City guide

The Museum of Fine Arts closes for renovations, to reopen in 2018

Photo : Balkányi László - WLB
The Museum of Fine Arts closes for renovations, to reopen in 2018

Although the museum, built at the turn of the century, attracts a growing number of visitors each year and plays a central role in the cultural scene of Budapest, many-a-year has passed since its last renovation. As part of the massive reconstruction starting next week, the entire technical framework of the building will be renewed, as well as the Roman Hall, which has been dilapidating since WWII. The greatly renewed museum will reopen in 2018.

The renovation
The Museum of Fine Arts will close its doors along with the popular Rembrandt exhibition on 15 February, to reopen in all its glory after a 3-year renovation.
The most important goal of the renovation works is to renew the dilapidated Roman Hall, which has been functioning as a storage since WWII. The rebirth of this magnificent hall decorated with murals will include thorough art conservation works.
Photo: László Balkányi / We Love Balaton
The majority of the works of art stored here are already packed up into sturdy wooden crates, and the restorers have already begun working on the blackened, dust-covered walls. The space itself resembles a church with its naves, frescos, and the copy of the gates of the Freiburg’s cathedral.
Photo: László Balkányi / We Love Balaton
The reconstruction of the nearby National Centre for Museum Conservation and Storage in Szabolcs Street (courtesy of the Liget Budapest project) will also make it easier for the Museum of Fine Arts to store and restore artwork.

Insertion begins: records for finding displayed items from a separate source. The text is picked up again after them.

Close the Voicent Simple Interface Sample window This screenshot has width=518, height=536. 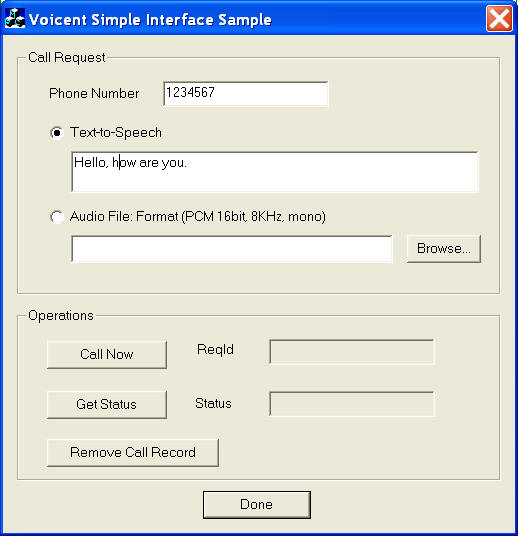pyautogui.click(x=499, y=19)
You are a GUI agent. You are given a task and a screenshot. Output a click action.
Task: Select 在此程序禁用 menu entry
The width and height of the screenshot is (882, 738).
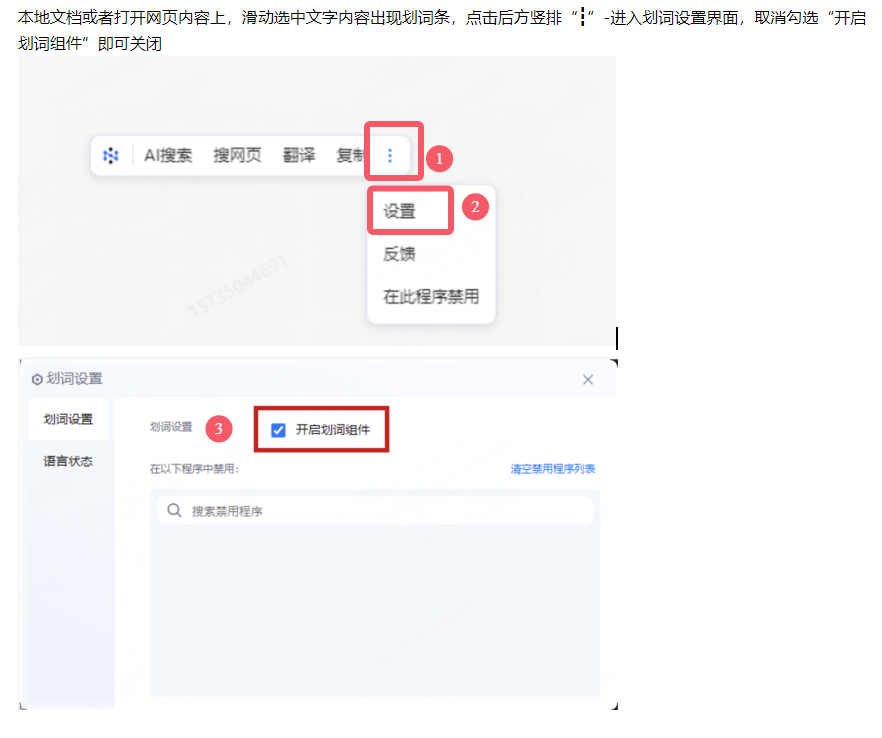431,297
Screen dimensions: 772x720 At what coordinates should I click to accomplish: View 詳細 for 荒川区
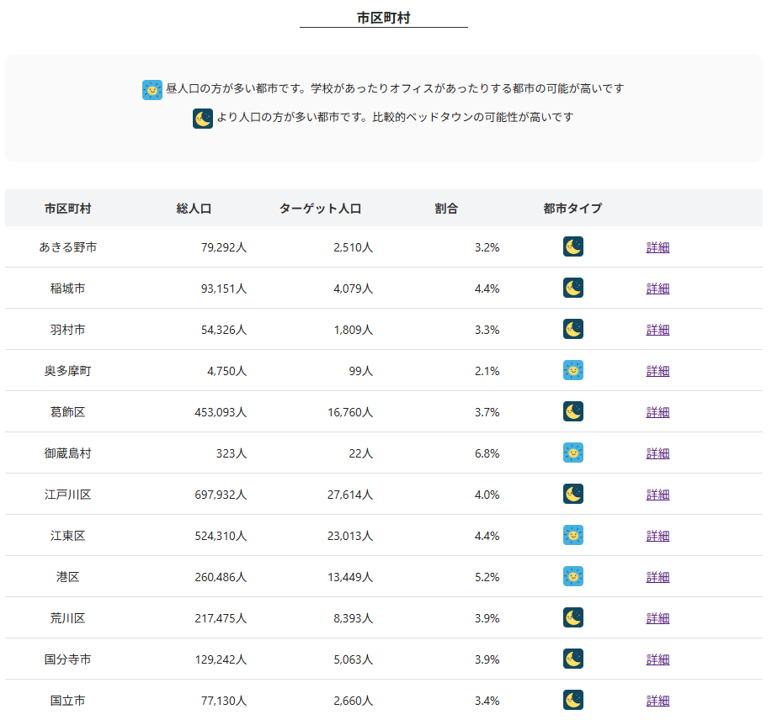[x=658, y=618]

Photo: The new conservation and storage centre (Narmer Architects)

The designs for the renovations were done by an architect experienced in the renovation of museums, namely István Mányi and the Mányi Studio. The building will reopen in 2018; until then the Hungarian National Gallery at the Buda Castle will host an exhibition of the most prestigious pieces of fine art. The completely renewing collection will replace the national/international segregation of artworks with a timeline presentation, so the Museum of Fine Arts will display the artworks pre-dating the mid-19th century, while the New National Gallery – Ludwig Museum will be home to the works created afterwards, as well as contemporary art.
Photo: Mányi Studio
The creators
The decision to found the Museum of Fine Arts was made in 1896, while the construction began four years later in 1900, based on the designs of the winning tender by Albert Schikedanz and Fülöp Ferenc Herczog.
Photo: László Balkányi / We Love Balaton
Schickedanz was born in Biala, Galicia, to an ethnic German family in 1846. After his studies in Karlsruhe and Vienna, he had already started working in Budapest by 1868 with famous Hungarian architect, Miklós Ybl.
Photo: László Balkányi / We Love Balaton
His most important works are all related to Heroes’ Square, in the creation of which he played a central role. He designed the building of the Hall of Art (1895) and the Museum of Fine Arts (1906) together with Herzog, and the Millennial monument (1905), which was sculptured by György Zala. It isn’t commonly known that Heroes’ Square was a park until the late 1930s.
Photo: László Balkányi / We Love Balaton
The museum
The eclectic-neoclassical building, that was opened in presence of Franz Joseph in 1906, exhibits the artwork by the greatest artists of universal art history today. Major parts of the collection were donated to the museum by noble Hungarian families.
Photo: László Balkányi / We Love Balaton
The collection is currently divided into six sections: Egyptian Art, Classical Antiquities, Old Master Painting, Sculpture, Prints and Drawings, and the Department of Art after 1800, while the exhibited artists include geniuses, like Raffaello, Leonardo, Dürer, Peter Breugel Sr., Dürer, Rembrandt, Giorgione, El Greco, Tiziano and Monet.
Photo: László Balkányi / We Love Balaton
A part of the building suffered severe damage in WWII; some of the collection was taken west, while some was expropriated by the Soviet Union. The pieces taken to west were soon recovered, but the pieces looted by the soldiers of the Red Army are still held by Russian museums.
The collection was divided up in 1957, in a manner questioned by the majority of Hungarian art historians. The Hungarian National Gallery founded at this time introduced the works of Hungarian artists without an international context.
Photo: László Balkányi / We Love Balaton
When the museum reopens, the Hungarian National Gallery and the Museum of Fine Arts, under a shared management, will follow the west European practice of exhibiting domestic artists within the context of international art history.
Photo: László Balkányi / We Love Balaton
This weekend, you can say goodbye to the paintings and the sculptures with two large-scale parties, so that they can return in an improved setting 2018. The reopened museum will be organised according to the aforementioned new concept in a beautifully restored building.